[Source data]
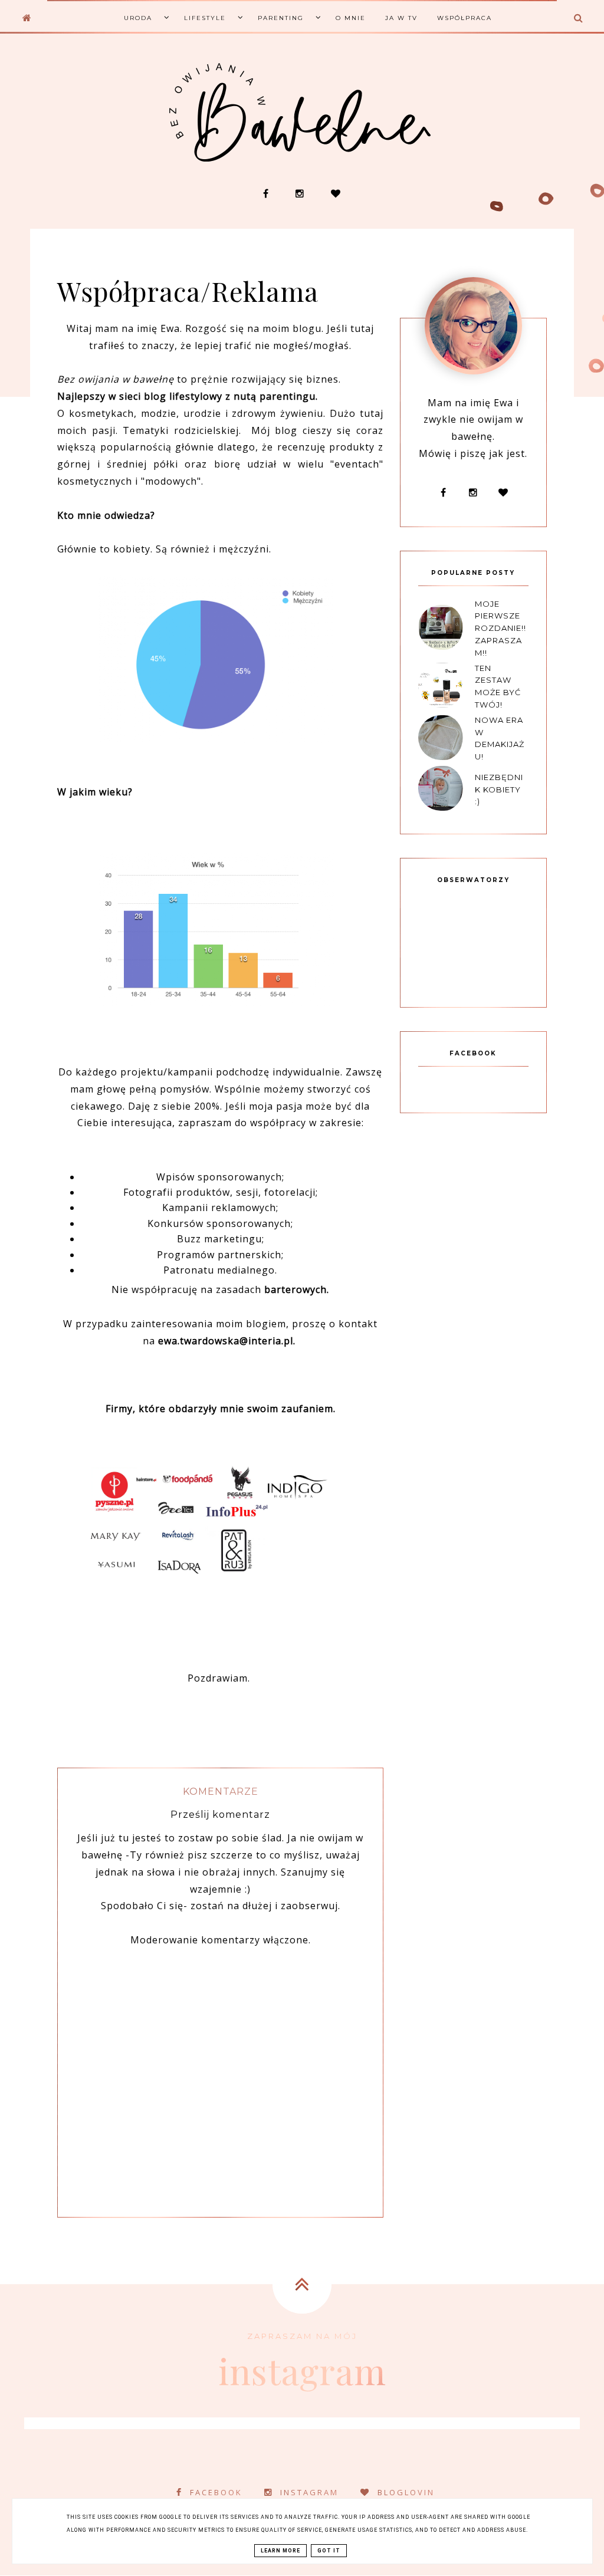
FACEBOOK (216, 2492)
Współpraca (464, 18)
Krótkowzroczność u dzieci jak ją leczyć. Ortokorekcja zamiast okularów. (245, 177)
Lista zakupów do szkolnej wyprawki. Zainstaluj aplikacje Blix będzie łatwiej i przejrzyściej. (460, 182)
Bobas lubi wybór (136, 76)
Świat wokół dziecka (135, 98)
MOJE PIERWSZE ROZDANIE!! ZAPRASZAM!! (500, 628)
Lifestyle (205, 18)
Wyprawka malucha (135, 120)
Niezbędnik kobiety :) (499, 789)
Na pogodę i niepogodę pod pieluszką (353, 171)
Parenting (281, 18)
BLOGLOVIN (406, 2492)
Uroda (138, 18)
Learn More (280, 2551)
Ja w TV (401, 18)
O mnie (351, 18)
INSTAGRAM (309, 2492)
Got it (328, 2551)
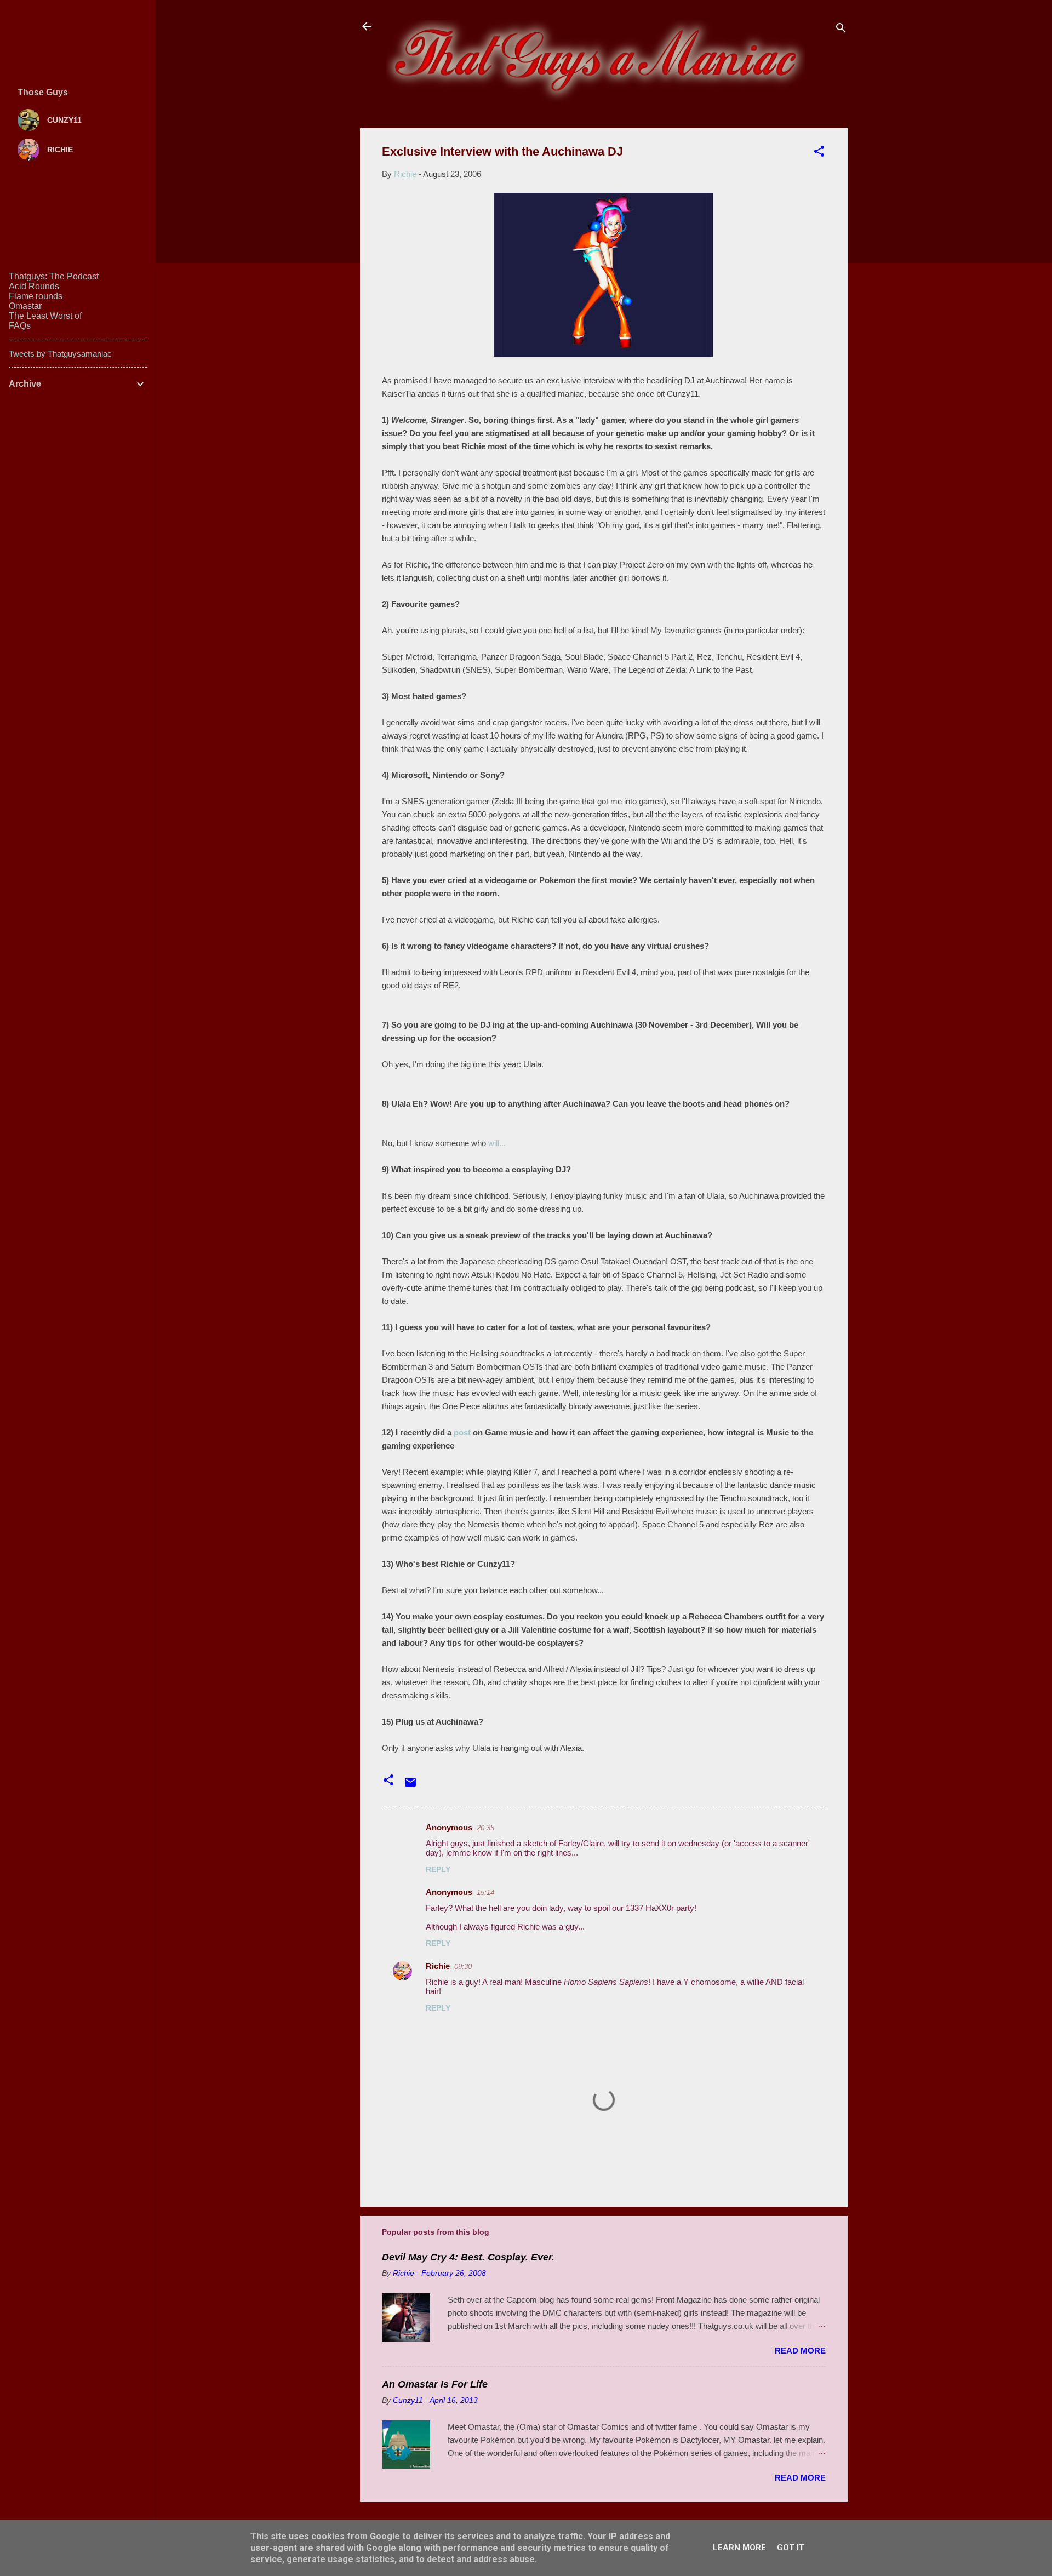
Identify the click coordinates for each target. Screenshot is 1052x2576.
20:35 (485, 1828)
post (462, 1432)
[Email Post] (410, 1785)
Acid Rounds (34, 286)
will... (497, 1143)
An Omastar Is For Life (435, 2384)
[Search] (841, 30)
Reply (438, 1869)
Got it (790, 2547)
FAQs (20, 325)
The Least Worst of (45, 315)
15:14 (485, 1892)
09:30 (463, 1966)
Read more (800, 2350)
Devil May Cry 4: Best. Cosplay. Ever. (468, 2257)
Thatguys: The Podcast (54, 276)
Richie (438, 1966)
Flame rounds (35, 296)
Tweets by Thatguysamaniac (60, 353)
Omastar (25, 306)
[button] (819, 153)
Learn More (739, 2547)
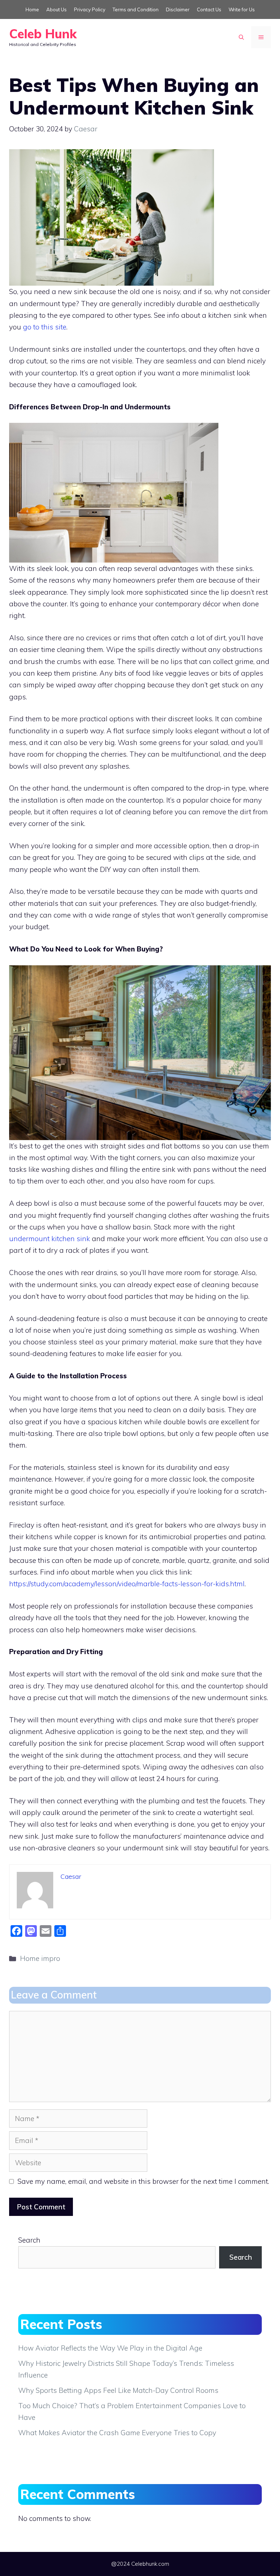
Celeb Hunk (43, 34)
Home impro (40, 1958)
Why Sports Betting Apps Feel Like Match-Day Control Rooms (118, 2390)
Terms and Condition (136, 9)
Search (29, 2240)
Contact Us (209, 9)
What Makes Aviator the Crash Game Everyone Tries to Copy (117, 2432)
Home (32, 9)
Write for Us (242, 9)
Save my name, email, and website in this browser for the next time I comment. (143, 2181)
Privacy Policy (89, 9)
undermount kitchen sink (49, 1238)
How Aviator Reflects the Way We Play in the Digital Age (110, 2348)
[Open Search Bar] (241, 37)
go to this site (44, 327)
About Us (56, 9)
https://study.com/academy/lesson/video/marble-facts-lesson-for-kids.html (127, 1583)
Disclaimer (178, 9)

What is being asked: For the data above, give the number of lines in which the word "this" appears, and nothing more.

Output: 2